Thanks everyone for some really good suggestions and Rob, it's nice to know that there are honest people out there in the equine world. I know there is..they're just hard to come by.
Living in an area where there in a trainer on every corner, PP right down the street and just about every discipline known makes it more of a challenge. The first horse I had since moving here was the qh and I found him from taking reining lessons at a barn not far from home. I had a blast!! This was a seasoned wp horse that for me, was big...15.3 (I'm a shortie..5' nothing) but we clicked. I took lessons twice a week for about six months before this horse came into the barn. I rode him in a few lessons, asked why he felt like he was "pitching" more in one direction than the other and was told he was a little stiff. When purchase time came, I wanted a vet I'd met and liked that wasn't familiar to him..I wanted xrays and bloodwork, the horse was a lot of money. Being naive and trusting, I allowed his vet, but insisted I be there. Got a call the vet check was done, horse passed with flying colors. Got him home 2mnths later and big surprise, severe lipping in the right hock. They'd buted and given injections and it finally wore off after about a week of having him home. From there it was down hill.
I found another wp trainer to come to the house for lessons with this horse..she taught an equestrian program at a college near by. She found the lameness in this horse. When I couldn't get this horse to side pass..he was ready to blow up after 30 min. Of her yanking on his bridle, getting angrier by the minute with the both of us, jabbing him in the ribs, yelling at me, (I kind of freaked when she wanted us to sidepass into a giant banana spider) she told me I shouldn't have a horse but to get myself an f'ing goldfish instead. I didn't schedule another lesson, but she came back the following week and was po'd when I asked her to leave.
That was the beginning of it all. It got worse from there. As for just getting a horse and riding, the problem is, I don't have direct access to trails. After work, if I wanted to just ride, it means taking a ride along the swale in the neighborhood..dodging cars, motorcycles, dogs charging the fences, you name it.
I own a business so there's no time to hook up and haul out except for on Sundays and Mondays, my days off, which doesn't always jive well with others schedules. The biggest problem is my total lack of confidence. My thought is to find an instructor and see how it goes.
I did have a wonderful dressage instructor, who taught me a lot!
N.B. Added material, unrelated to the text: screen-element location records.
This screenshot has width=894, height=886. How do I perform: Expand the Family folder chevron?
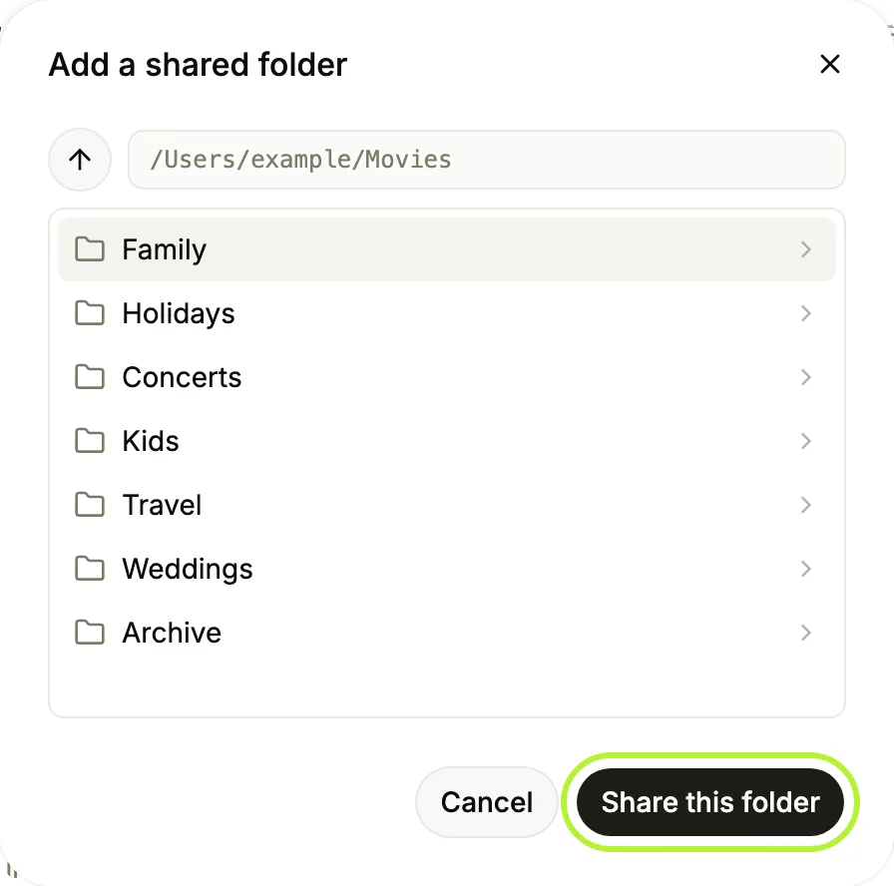point(805,249)
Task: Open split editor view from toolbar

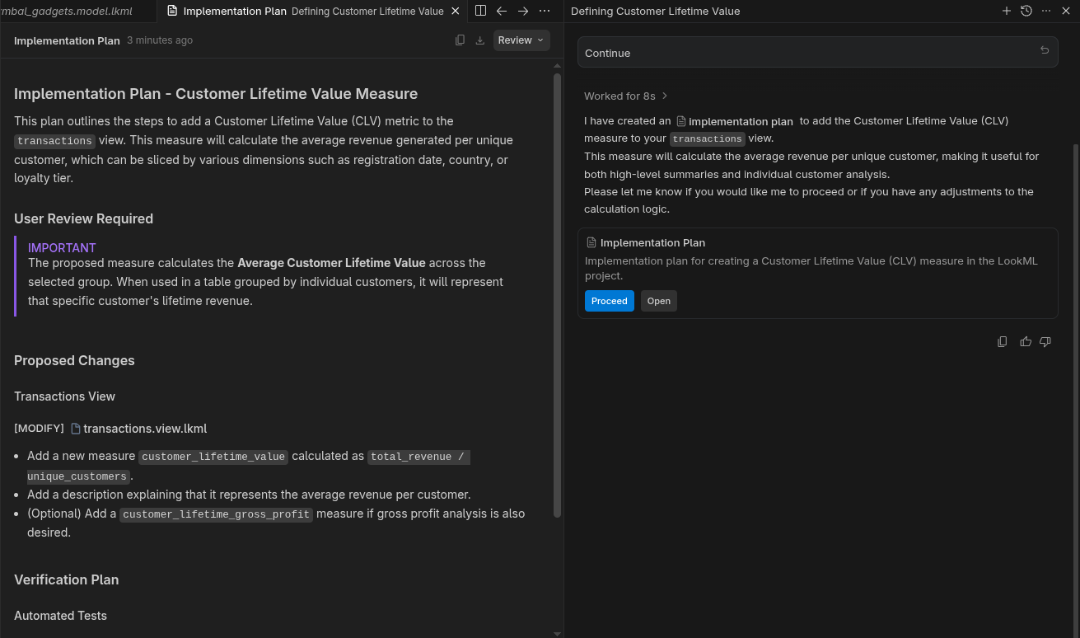Action: pyautogui.click(x=480, y=11)
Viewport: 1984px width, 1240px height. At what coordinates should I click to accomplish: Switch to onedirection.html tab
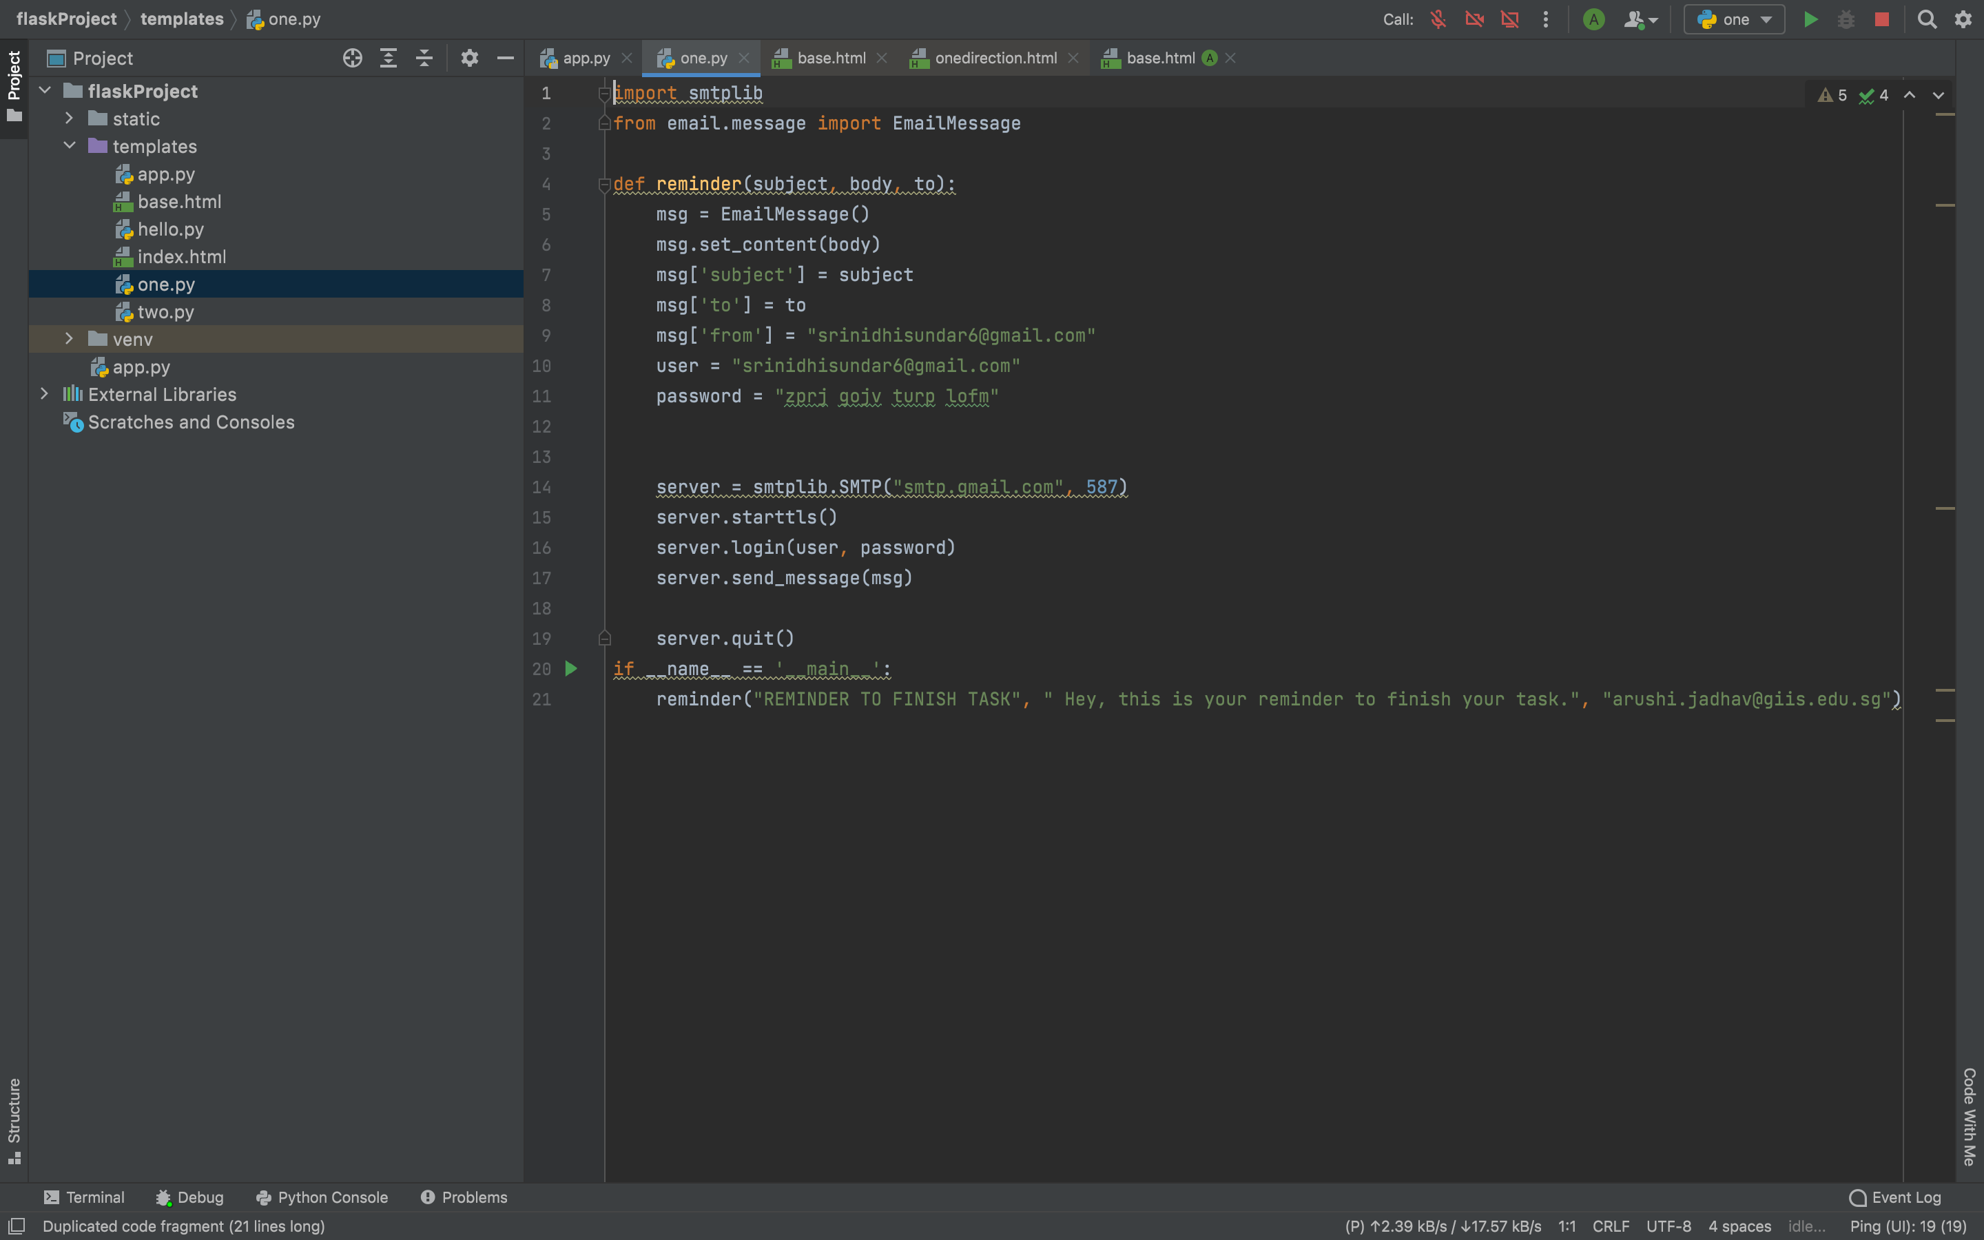[995, 58]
She doesn't have lesson horses available to her anymore. We became, I thought, really good friends. Oddly, as soon as I sold my horse, she no longer returned my calls. So, I think I was more of a paycheck, than a friend.
The average lesson around here ranges from $35 an hour, which is cheap, and I've paid as high as $110. Did that ONCE..didn't ask the price before the lesson never dreaming it'd be that amount
I'm sorry if I'm wining...I'd like to put my toe in the water again as I'm literally, surrounded by horses and I miss them. Nothing is as relaxing as grooming, fussing, spending time and even shoveling poo, at least to me.
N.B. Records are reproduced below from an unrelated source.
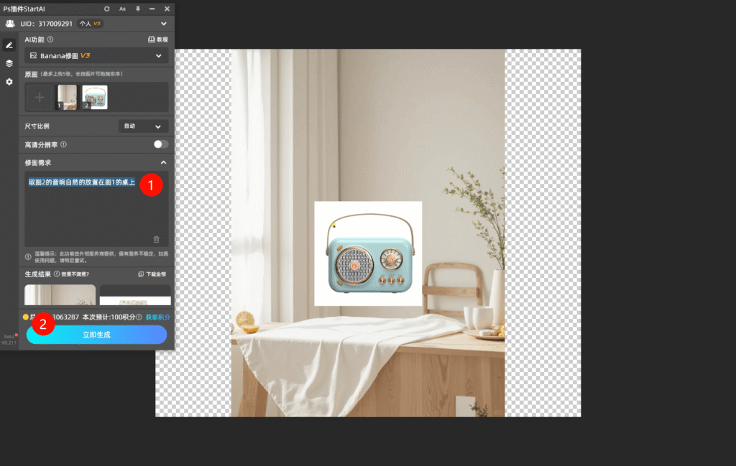Screen dimensions: 736x466
Task: Click the refresh icon in plugin header
Action: point(107,9)
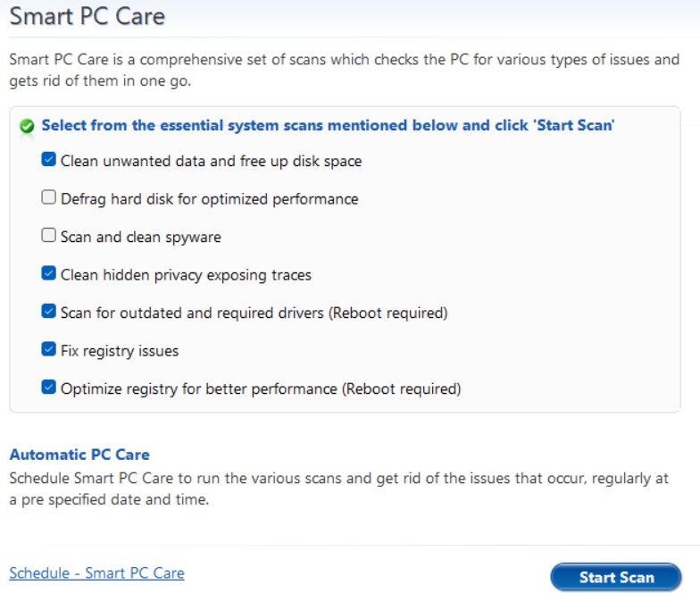Click the scheduling description under Automatic PC Care
This screenshot has height=593, width=700.
click(x=338, y=489)
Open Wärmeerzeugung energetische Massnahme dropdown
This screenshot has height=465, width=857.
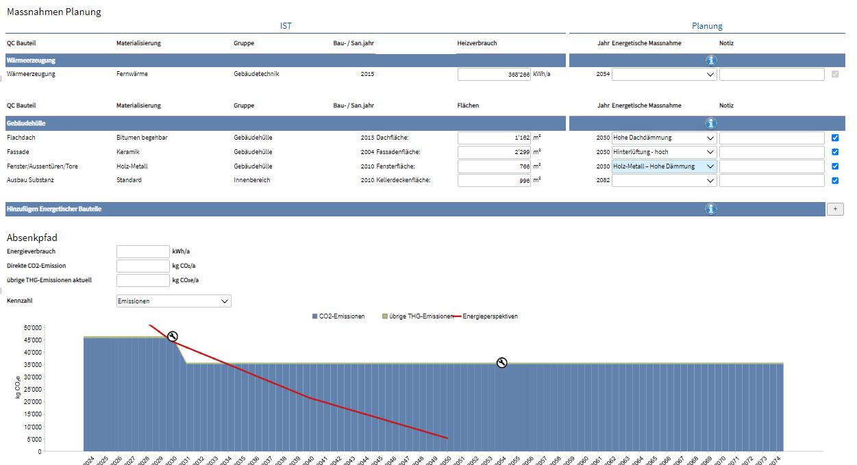[x=664, y=75]
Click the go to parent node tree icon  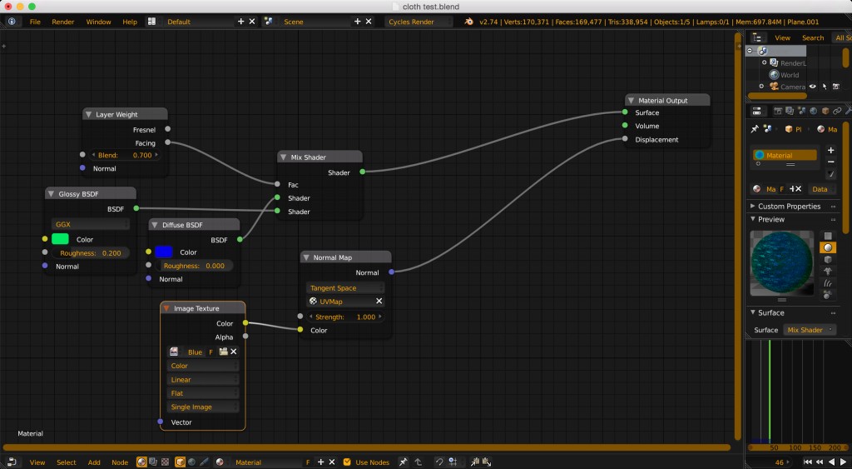click(417, 462)

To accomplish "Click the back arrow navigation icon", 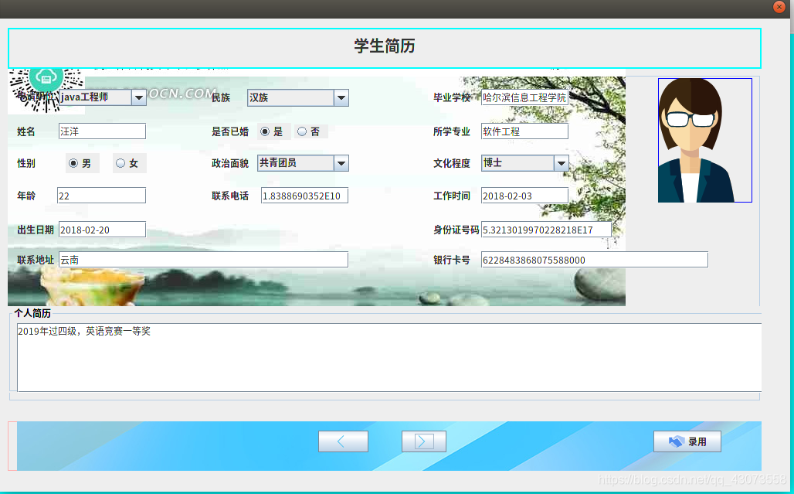I will (x=343, y=441).
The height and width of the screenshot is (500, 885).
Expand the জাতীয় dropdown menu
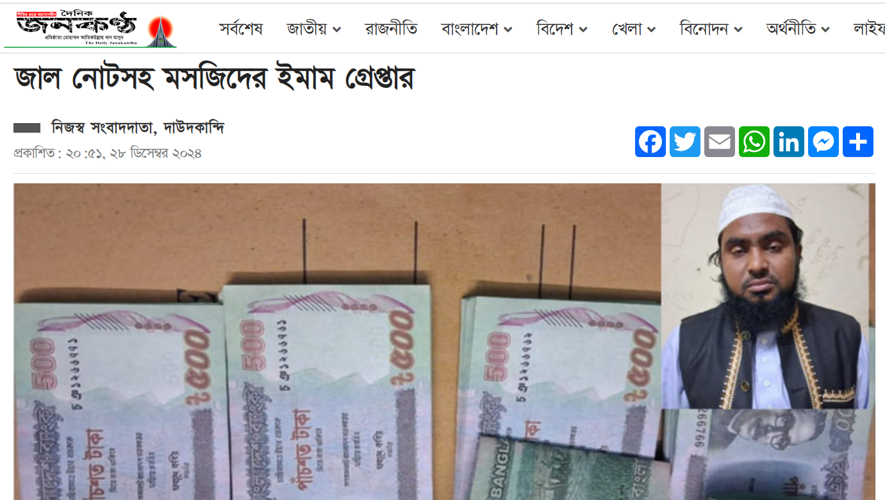click(314, 29)
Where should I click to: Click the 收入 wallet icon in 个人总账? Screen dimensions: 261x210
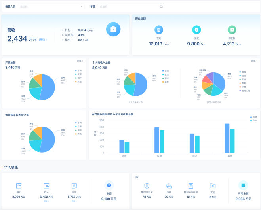click(46, 186)
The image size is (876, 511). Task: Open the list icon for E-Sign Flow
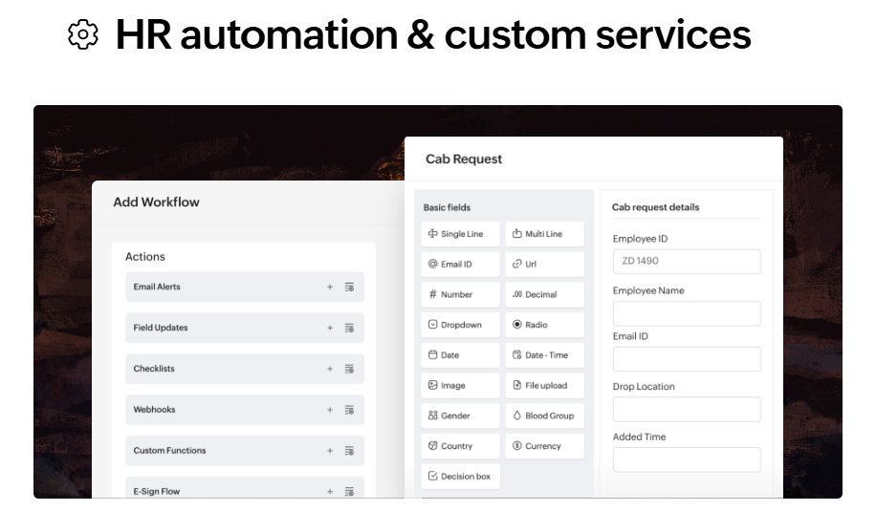349,491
Oh, as for finding somebody with a show record..those trainers are looking for somebody that wants to show seriously, not a middle aged woman who isn't going to bring them lot's of ribbons and other clients into their barn. Those trainers and only nice to checkbooks..at least from what I've seen.
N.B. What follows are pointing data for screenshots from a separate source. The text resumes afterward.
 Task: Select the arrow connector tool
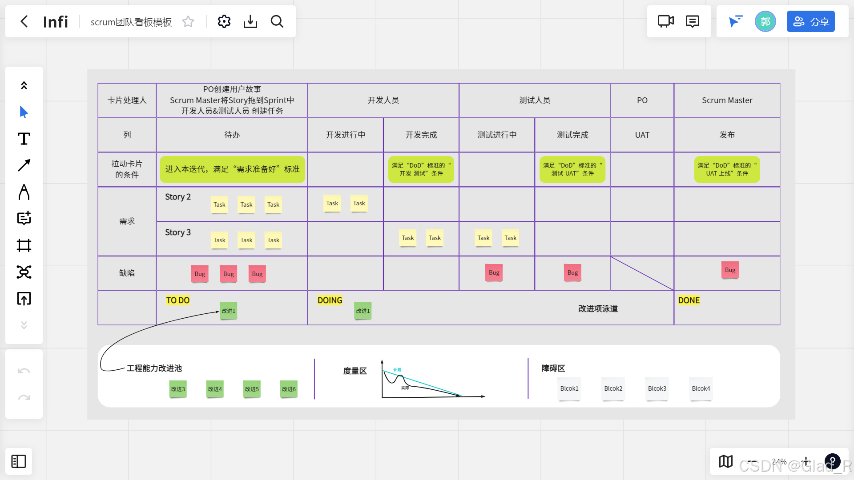(24, 165)
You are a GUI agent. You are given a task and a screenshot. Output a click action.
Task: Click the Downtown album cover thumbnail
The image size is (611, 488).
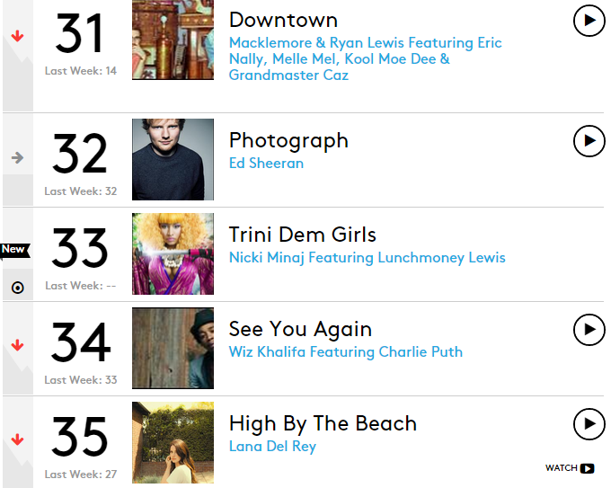(173, 40)
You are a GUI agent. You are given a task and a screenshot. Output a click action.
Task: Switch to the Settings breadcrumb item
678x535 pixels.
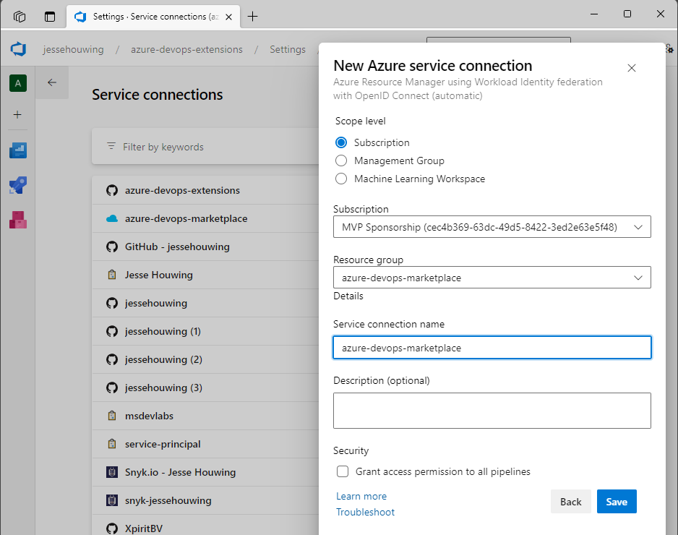(x=287, y=49)
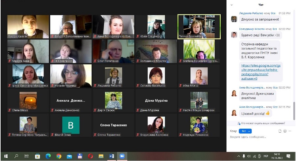Select Вiталiй Зима's green 'B' avatar tile
The image size is (296, 161).
coord(71,125)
This might sound like an odd question...bear with me...but do you all take off your jewlery before you go looking at a horse or to meet with a trainer/instructor? The reason I ask is, most of the time they'll ask what I do for work..I tell them I own a jewelry store and I see some raised eyebrows. Don't know if they're seeing dollar signs or not..don't I wish there was some validity to the thought we're well off!!